Hello,
I used gprof to get the time spent on function. My OE function spends
38% of total time, and std::__introsort_loop spends 45% of running time,
I guess this is the function call of two sorts in my OE. The adaptive
routing doesn't take much time. However, when I ran adaptive routing
alone, there seems no improvement on sim_insts (even decreased a little
bit). So I'm facing two problems: 1. the OE routing is too complex in
the routeCompute function. 2. Adaptive routing doesn't improve the
performance.
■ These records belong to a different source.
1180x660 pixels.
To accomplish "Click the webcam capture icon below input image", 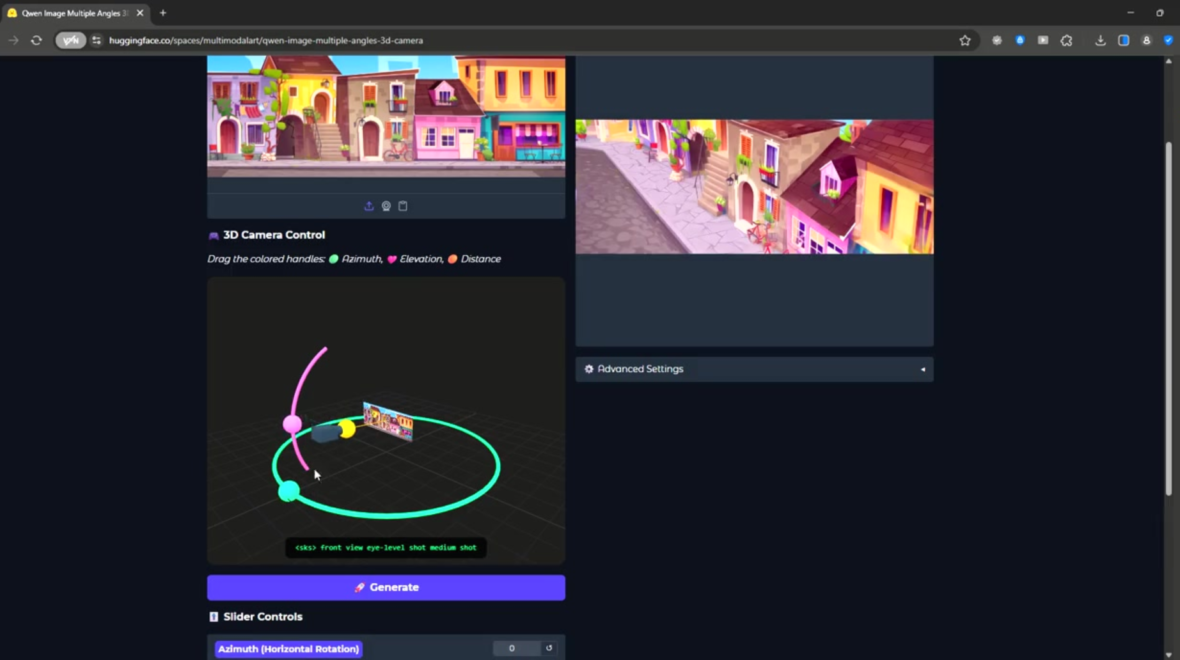I will pos(386,206).
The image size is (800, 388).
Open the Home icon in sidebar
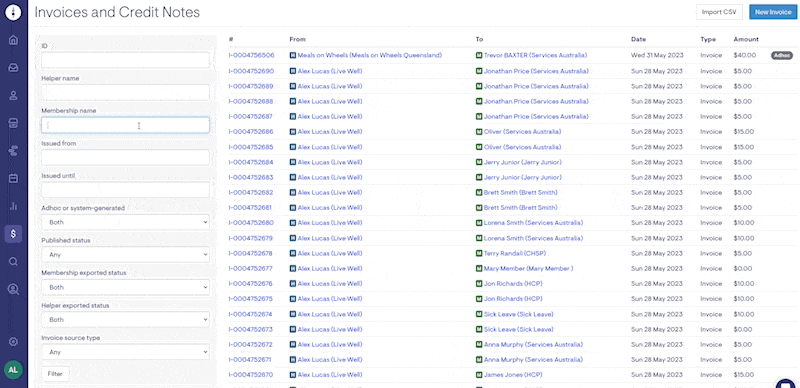[13, 40]
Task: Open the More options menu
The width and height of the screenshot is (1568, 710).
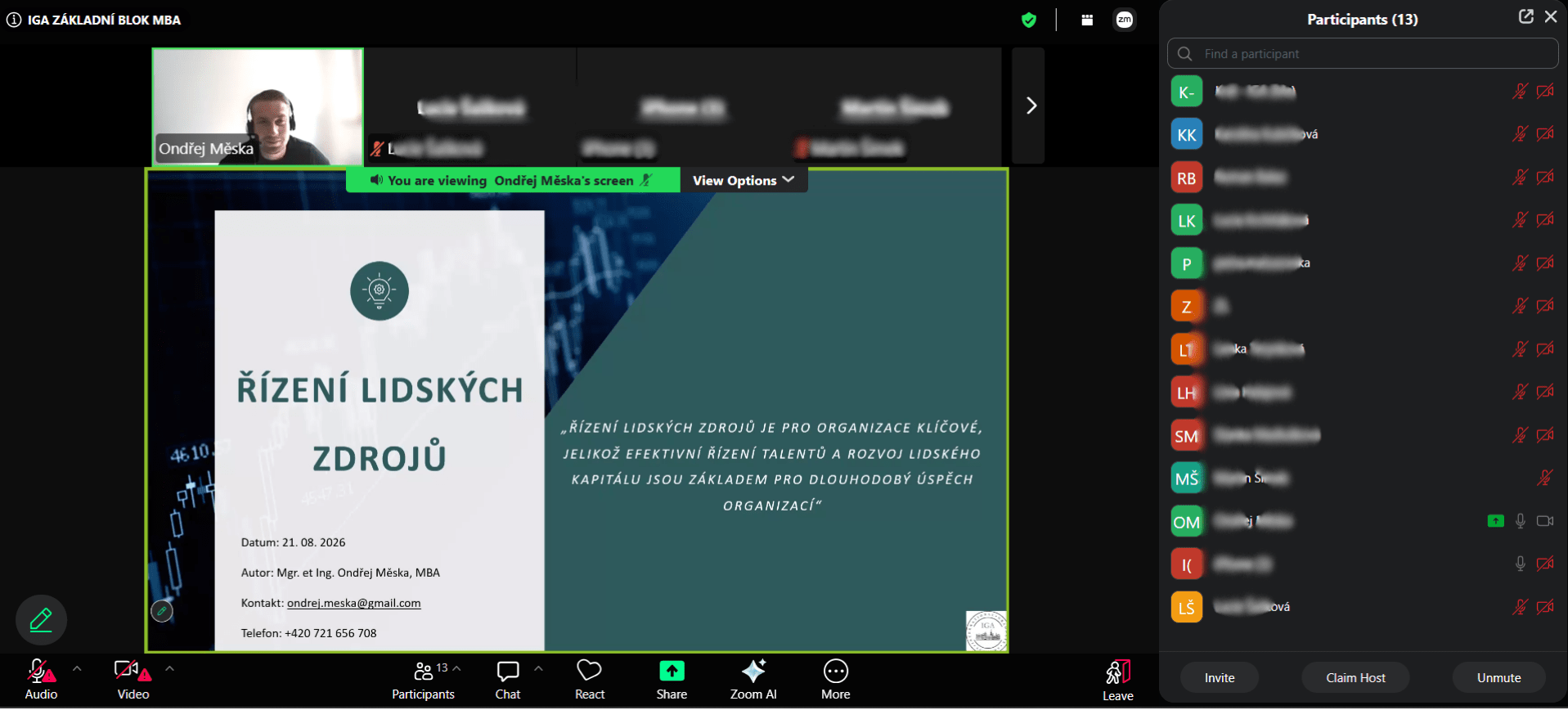Action: 836,680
Do you have any suggestions for help?
Yuhang
On 09/12/2013 07:31 PM, Andreas Hansson wrote:
Hi Yuhang,
I suspect you call your routing function every cycle for every packet,
causing the massive slow down. You can always do a profiling run to
figure out where the time is spent. Build gem5.perf and use google
perftools to analyse the output, or use gem5.prof and analyse it with
pprof.
Good luck.
Andreas
From: Yuhang <[email protected] <mailto:[email protected]>>
Reply-To: gem5 users mailing list <[email protected]
<mailto:[email protected]>>
Date: Thursday, 12 September 2013 18:25
To: gem5 users mailing list <[email protected]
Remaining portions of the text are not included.